Images that you have on your local computer need to be archived inside a zip file, either with an index file or without an index file.

Image files stored online

Images stored on Google Cloud Storage or on Amazon S3 can be imported by the Platform if you specify their URL as a feature, as long as they are public.
See making data public for Google Cloud and Amazon S3.

  • Google Cloud Storage URLs start with gs://

  • Amazon S3 URLs start with s3://

This can be done with either an index csv file, or inside a data warehouse table.


Importing images from Google Cloud Storage addresses.

Npy file specifications

The npy file is a binary file format that can save a NumPy array, where NumPy is the Python library that is commonly used in machine learning.

You can use npy files to upload a single feature, which can be a single numeric value or a multi-dimensional array of numeric values (i.e., a tensor).

Single npy file for all examples

If you upload a single npy file, the dataset’s examples are assumed to be arranged along the first dimension.
For example: if the npy array has the shape (1000, 20, 10, 3), then the platform will treat it as 1000 examples of a tensor feature with shape (20, 10, 3).

If your examples have sevral features, you can upload several npy file. They will be added following the multiple file upload rules.

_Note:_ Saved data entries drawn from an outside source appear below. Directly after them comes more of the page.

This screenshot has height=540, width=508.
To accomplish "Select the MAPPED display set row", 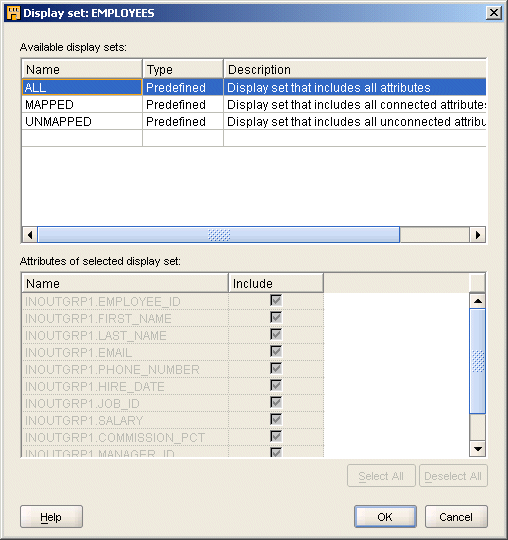I will (254, 104).
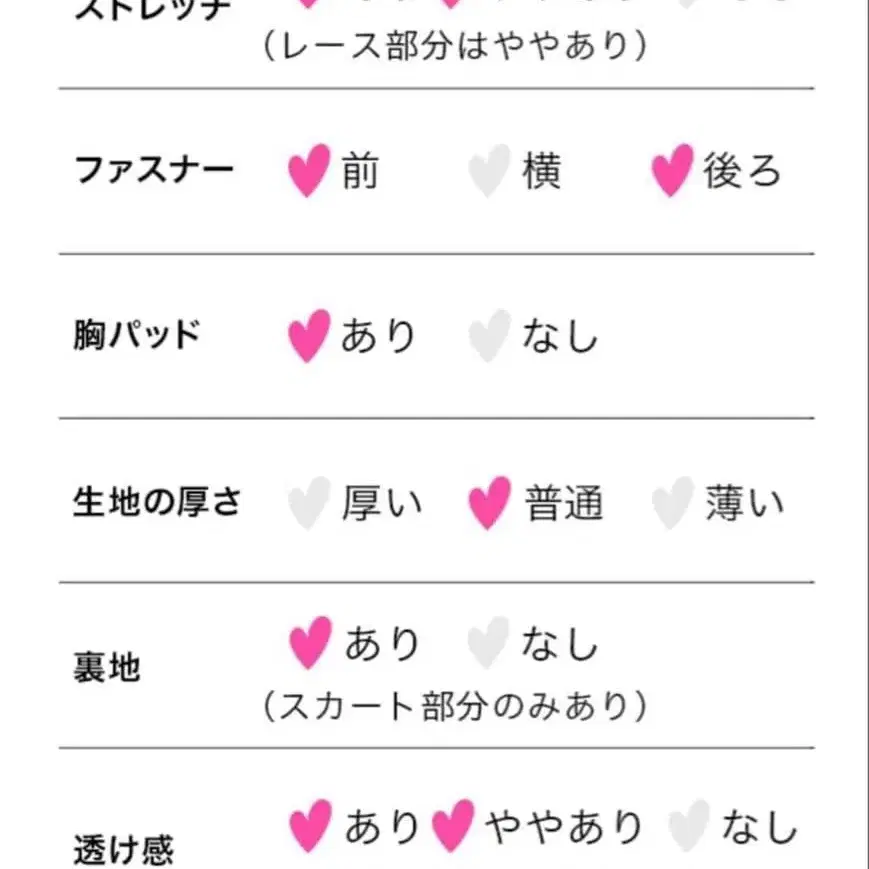Image resolution: width=869 pixels, height=869 pixels.
Task: Click the gray heart for 胸パッド なし
Action: [x=489, y=336]
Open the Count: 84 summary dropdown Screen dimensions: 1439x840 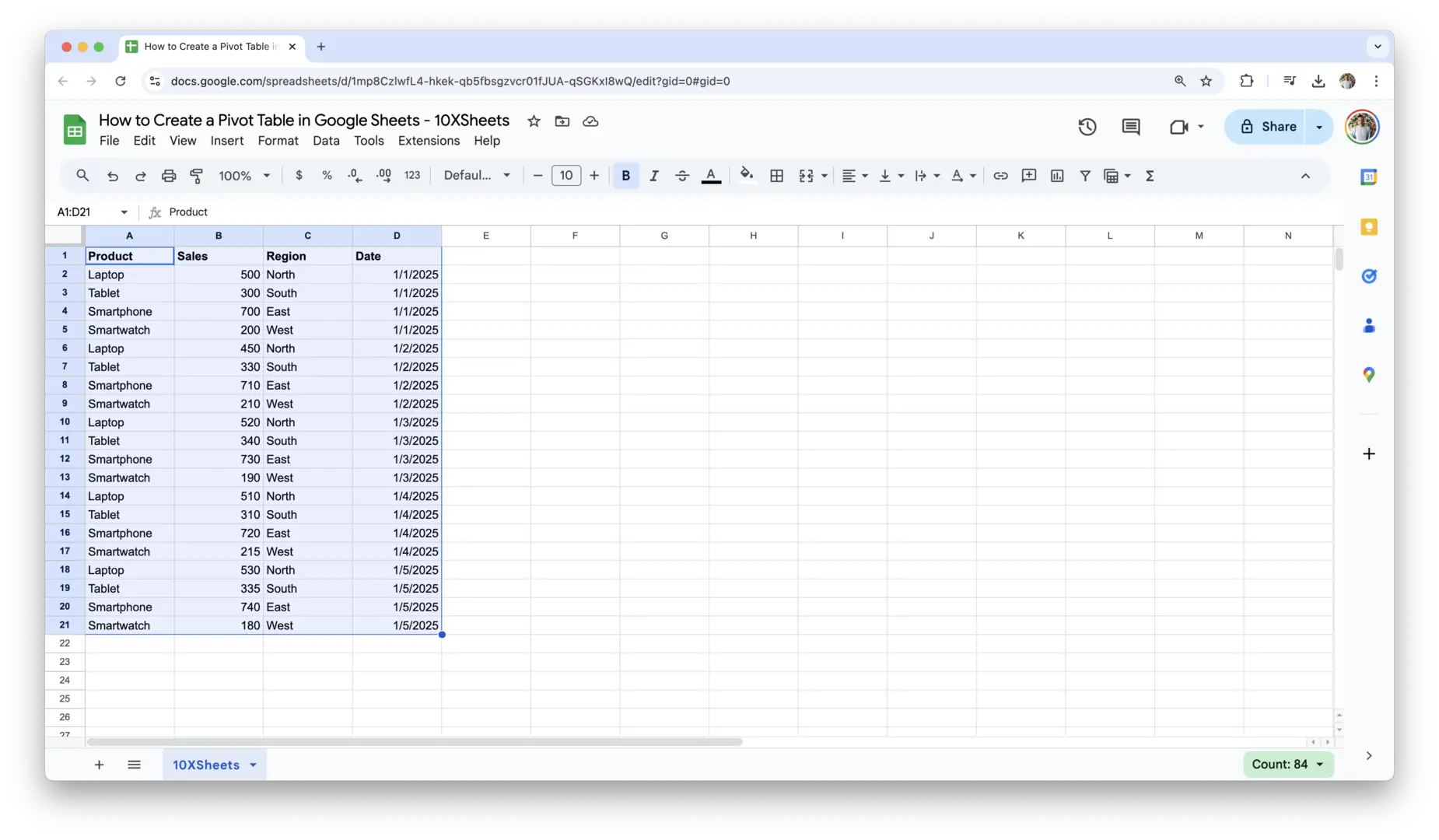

One npy file per example in a zip file

If it’s more convenient, you can also upload 1 npy file per example. In that case, specify the individual npy file names as a feature in a csv file and upload everything in a zip file.

Npy restrictions

  • The platform only supports 32-bit floating point numbers, because this is the standard format on GPUs and it makes calculations run faster.
    If you work with Python and NumPy, it is likely that the default format is, instead, 64-bit floating point numbers. Make sure that you convert your values to 32-bit floats when you save your arrays to npy files:

    import numpy as np
    A = np.array([1.0, 1.1, 1.2, 1.3, 1.4, 1.5])'/my/folder/data.npy', A.astype('float32'))
  • The NumPy arrays must also be saved using little-endian byte order and C-ordering. These are likely correct by default, but if you get errors about byte order of Fortran order during upload, check byte swapping and the ascontiguousarray() function from NumPy.

  • Visualisation of npy files depends on the number of dimensions. Find out more in known issues.

Zip file specifications

The zip file is used to bundle together a combination of csv, image, and npy files.

  • If a csv file exists inside the zip, it is imported as a regular csv file. If some (or all) features in this file are paths to images (jpg or png) or npy files that exist inside the zip, these files will be imported as features.

    If only some of the image files specified exist inside the zip, they will be imported and the missing images will create empty features. You will not be able to run an experiment that requires this feature, since the input should have the same format for all examples.

  • If several csv files exist inside the zip, you must name one of them index.csv and this file will be used. Otherwise import will fail.


Zip file structure containing images and an index file.
  • If the zip file does not contain any csv file, the platform will try to import all the image files that exists inside the zip as long as they are organized in a folder and subfolder structure. In that case, one or more categorical features will be created based on the folder and subfolder path.

    If the zip file contains different folder structures, e.g. some images are located in sub-folders and other images are located in sub-sub-folders, then the platform will pick one of the folder structures and ignore files located in the other one.


Zip file containing images but no index.

The first image files found are located in the second level of subfolders. Thus, the categorical features category_0 and category_1 are automatically created based on the folder names.

However, the car images are located in only one level of subfolder. As a result, they are not imported in the dataset.